> [Stored data]
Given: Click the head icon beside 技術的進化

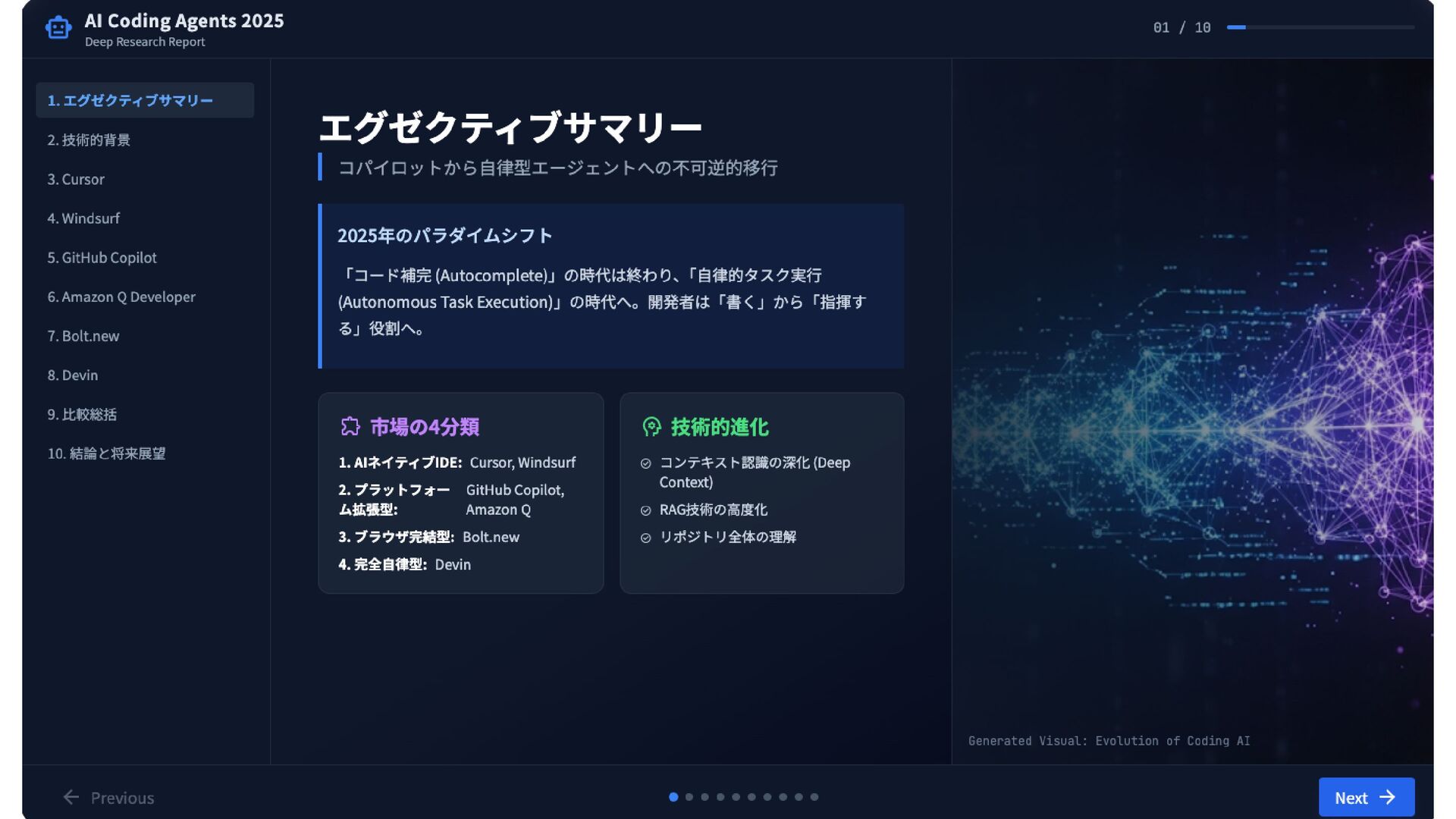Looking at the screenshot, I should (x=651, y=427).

* * *

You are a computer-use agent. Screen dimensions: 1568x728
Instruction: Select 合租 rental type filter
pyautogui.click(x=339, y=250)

> [What you have to do] Count the lines in the rows above that contain the string "filter" with case treated as significant. Reply with the number only.

> [Task output] 1